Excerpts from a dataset

* * * * *

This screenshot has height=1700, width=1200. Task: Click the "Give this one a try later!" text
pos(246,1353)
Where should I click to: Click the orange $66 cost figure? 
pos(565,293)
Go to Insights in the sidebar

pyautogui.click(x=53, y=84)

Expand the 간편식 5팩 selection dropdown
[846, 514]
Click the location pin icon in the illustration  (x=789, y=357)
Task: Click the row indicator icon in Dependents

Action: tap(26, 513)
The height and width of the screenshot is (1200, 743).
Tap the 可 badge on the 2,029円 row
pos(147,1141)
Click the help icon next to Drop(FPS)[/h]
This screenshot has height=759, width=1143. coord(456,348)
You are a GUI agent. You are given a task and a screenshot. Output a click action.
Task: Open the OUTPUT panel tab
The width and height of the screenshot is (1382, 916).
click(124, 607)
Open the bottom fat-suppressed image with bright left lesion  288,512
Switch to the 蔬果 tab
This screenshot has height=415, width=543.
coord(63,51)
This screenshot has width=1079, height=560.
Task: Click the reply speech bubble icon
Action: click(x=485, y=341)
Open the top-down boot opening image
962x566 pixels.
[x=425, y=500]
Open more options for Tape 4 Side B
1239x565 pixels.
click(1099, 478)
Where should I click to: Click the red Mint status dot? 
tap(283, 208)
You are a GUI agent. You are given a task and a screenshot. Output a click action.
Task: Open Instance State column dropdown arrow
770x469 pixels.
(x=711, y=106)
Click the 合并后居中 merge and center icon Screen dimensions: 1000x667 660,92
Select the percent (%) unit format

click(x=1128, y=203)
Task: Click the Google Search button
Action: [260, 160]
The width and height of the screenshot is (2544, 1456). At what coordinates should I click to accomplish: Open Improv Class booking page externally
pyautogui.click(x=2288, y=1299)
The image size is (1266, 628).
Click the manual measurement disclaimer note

* * * * *

*Exercise brief*: Write down every line of the data exactly as it appears above.

*Answer section*:
This screenshot has height=1700, width=1200. Task: Click the "Give this one a try later!" text
pos(246,1353)
Where should I click to: Click the orange $66 cost figure? 
pos(565,293)
Go to Insights in the sidebar

pyautogui.click(x=53, y=84)

Expand the 간편식 5팩 selection dropdown
[846, 514]
Click the location pin icon in the illustration  (x=789, y=357)
Task: Click the row indicator icon in Dependents

Action: tap(26, 513)
The height and width of the screenshot is (1200, 743).
Tap the 可 badge on the 2,029円 row
pos(147,1141)
Click the help icon next to Drop(FPS)[/h]
This screenshot has height=759, width=1143. coord(456,348)
You are a GUI agent. You are given a task and a screenshot. Output a click action.
Task: Open the OUTPUT panel tab
The width and height of the screenshot is (1382, 916).
click(124, 607)
Open the bottom fat-suppressed image with bright left lesion  288,512
Switch to the 蔬果 tab
This screenshot has height=415, width=543.
coord(63,51)
This screenshot has width=1079, height=560.
Task: Click the reply speech bubble icon
Action: click(x=485, y=341)
Open the top-down boot opening image
962x566 pixels.
[x=425, y=500]
Open more options for Tape 4 Side B
1239x565 pixels.
click(1099, 478)
Where should I click to: Click the red Mint status dot? 
tap(283, 208)
You are a GUI agent. You are given a task and a screenshot. Output a click action.
Task: Open Instance State column dropdown arrow
770x469 pixels.
(x=711, y=106)
Click the 合并后居中 merge and center icon Screen dimensions: 1000x667 660,92
Select the percent (%) unit format

click(x=1128, y=203)
Task: Click the Google Search button
Action: [260, 160]
The width and height of the screenshot is (2544, 1456). At what coordinates should I click to accomplish: Open Improv Class booking page externally
pyautogui.click(x=2288, y=1299)
The image size is (1266, 628).
Click the manual measurement disclaimer note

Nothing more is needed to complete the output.